- Exercise prompt
Would you copy each line of the records that includes the word "chevron"?

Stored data
▬▬▬▬▬▬▬▬▬▬

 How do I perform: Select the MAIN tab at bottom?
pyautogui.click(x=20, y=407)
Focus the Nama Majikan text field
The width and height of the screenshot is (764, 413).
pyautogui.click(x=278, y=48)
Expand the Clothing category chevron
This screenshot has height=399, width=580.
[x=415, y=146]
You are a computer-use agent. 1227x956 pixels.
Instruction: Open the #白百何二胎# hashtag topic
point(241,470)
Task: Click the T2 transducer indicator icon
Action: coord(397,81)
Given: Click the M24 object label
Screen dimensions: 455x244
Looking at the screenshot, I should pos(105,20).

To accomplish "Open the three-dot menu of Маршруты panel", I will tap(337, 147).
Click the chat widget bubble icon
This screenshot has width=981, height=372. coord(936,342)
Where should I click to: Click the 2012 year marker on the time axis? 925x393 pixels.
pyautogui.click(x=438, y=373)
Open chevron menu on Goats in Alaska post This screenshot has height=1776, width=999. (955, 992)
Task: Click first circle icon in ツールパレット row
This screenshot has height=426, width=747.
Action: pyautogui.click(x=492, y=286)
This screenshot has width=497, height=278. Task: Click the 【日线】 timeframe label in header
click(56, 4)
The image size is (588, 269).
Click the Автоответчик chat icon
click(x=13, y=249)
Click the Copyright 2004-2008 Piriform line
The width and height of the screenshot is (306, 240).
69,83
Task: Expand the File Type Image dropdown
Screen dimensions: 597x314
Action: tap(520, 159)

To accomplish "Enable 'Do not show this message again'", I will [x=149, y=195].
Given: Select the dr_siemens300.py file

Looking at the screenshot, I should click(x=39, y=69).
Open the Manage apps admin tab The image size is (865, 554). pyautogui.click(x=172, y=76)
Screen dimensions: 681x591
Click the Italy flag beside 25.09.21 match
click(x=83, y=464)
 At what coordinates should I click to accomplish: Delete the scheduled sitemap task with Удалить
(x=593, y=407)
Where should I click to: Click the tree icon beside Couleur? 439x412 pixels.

▬▬▬▬▬▬▬▬▬▬

- Answer to the exercise
Expand the Clothing category chevron
Open chevron menu on Goats in Alaska post This screenshot has height=1776, width=999. (955, 992)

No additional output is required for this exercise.